Writing in The Globe and Mail, Jacoline Loewen profiles the Canadian firm B+H Architects, focusing on the firm's succession plan. Loewen, a consultant who specializes in mergers and acquisitions, notes that the firm's succession plan is older than many firms: It was established in 1980, and it still serves the B+H today.
The central tenets of the plan are straightforward enough. Implemented when founders Sydney Bregman and George Hamann were planning to retire, the idea to attract new talent, encourage principals to stay with the firm, and secure liquidity when partners retire. The founders established a succession plan that determines a principal's retirement age at the time a principal buys into the firm, Loewen explains. This means that "new principals know the exact age they will be required to start giving up units of ownership. They can continue to be active—and many are—but they no longer have any ownership."

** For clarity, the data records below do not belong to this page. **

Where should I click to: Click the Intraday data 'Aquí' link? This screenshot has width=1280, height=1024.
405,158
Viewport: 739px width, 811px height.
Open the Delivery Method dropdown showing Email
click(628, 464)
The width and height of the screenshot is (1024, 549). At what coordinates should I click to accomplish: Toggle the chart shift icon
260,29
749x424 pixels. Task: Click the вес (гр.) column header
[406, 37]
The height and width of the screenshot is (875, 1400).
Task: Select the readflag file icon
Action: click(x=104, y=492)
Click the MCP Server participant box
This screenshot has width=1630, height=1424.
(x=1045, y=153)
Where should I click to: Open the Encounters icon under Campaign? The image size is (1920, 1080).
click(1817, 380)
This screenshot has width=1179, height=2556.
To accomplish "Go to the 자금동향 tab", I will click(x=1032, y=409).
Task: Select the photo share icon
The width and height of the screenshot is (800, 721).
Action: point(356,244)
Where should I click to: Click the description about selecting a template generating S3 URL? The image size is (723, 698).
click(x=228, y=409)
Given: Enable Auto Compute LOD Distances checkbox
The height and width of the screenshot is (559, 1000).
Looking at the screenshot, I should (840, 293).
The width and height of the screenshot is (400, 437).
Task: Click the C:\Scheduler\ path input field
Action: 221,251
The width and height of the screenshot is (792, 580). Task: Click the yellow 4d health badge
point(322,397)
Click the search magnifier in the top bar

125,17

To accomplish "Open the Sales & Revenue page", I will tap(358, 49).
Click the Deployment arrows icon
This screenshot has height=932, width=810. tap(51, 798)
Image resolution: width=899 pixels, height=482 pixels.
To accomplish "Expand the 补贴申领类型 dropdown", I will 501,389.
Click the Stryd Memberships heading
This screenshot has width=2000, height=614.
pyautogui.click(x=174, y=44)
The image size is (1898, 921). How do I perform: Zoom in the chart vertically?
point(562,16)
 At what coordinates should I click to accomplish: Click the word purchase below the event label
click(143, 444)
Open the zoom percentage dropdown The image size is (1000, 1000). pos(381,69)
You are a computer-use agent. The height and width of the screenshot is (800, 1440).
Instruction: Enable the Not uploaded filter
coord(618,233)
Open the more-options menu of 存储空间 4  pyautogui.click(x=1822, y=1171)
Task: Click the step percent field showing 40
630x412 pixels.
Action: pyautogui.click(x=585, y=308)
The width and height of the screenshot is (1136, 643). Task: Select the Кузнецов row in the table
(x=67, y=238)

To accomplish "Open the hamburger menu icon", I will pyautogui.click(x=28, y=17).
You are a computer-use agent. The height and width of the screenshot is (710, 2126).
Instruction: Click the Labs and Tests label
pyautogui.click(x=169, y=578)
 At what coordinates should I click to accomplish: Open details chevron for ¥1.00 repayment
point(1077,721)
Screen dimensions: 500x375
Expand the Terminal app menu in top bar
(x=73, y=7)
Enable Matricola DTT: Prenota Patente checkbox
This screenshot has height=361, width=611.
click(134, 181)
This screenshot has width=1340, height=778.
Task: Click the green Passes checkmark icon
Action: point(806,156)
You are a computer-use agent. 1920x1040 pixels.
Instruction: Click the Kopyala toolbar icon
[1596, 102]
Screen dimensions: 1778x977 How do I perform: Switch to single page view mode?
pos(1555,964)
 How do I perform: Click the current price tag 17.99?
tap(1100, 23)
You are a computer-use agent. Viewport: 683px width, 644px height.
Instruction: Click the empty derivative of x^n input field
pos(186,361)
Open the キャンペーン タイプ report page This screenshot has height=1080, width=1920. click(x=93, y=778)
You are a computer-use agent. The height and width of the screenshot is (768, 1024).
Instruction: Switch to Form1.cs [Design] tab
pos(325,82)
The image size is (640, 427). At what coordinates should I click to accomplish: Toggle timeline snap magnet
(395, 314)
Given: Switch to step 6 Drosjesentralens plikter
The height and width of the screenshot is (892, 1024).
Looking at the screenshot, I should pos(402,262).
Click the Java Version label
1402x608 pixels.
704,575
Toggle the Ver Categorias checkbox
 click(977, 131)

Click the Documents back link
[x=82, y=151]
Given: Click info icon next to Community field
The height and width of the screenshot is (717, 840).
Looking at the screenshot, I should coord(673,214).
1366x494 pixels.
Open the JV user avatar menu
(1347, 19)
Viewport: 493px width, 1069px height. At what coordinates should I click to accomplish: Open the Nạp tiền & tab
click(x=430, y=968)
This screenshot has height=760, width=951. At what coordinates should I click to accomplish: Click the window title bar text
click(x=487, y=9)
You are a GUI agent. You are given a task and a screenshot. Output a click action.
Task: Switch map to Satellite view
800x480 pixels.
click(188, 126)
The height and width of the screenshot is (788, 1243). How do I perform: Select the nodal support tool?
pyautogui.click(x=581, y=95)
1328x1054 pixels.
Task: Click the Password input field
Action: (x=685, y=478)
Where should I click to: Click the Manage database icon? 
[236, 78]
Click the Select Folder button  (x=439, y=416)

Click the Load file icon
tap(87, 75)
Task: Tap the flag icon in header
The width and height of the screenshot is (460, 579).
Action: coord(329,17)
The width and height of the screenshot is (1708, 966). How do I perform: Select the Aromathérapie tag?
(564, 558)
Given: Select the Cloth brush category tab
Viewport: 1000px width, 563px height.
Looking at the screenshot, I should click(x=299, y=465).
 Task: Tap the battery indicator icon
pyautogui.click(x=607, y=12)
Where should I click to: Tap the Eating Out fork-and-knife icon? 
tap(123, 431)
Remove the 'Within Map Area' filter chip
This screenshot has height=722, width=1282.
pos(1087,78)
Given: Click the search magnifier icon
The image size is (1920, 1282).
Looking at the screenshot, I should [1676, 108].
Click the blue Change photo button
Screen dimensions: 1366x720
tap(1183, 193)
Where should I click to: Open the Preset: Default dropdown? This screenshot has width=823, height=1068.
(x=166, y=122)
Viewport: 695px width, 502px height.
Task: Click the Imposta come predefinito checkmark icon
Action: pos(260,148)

Succession at B+H is not exactly one-in, one-out: In a tangent, Loewen writes that B+H has grown from 10 principals in 2009 to 32 principals today. (Much of that growth has meant adding principals with expertise in mergers and acquisitions.) Whether or not the pace of growth is enviable or advisable, the underlining succession strategy that the firm's founders established in 1980 still maintains. The ownership of the firm is always flowing from longtime or older principals to newer or younger principals.
That's a novel feature: By telling incoming principals when they'll be shown the door, they clarify the path for ambitious architects looking to get in.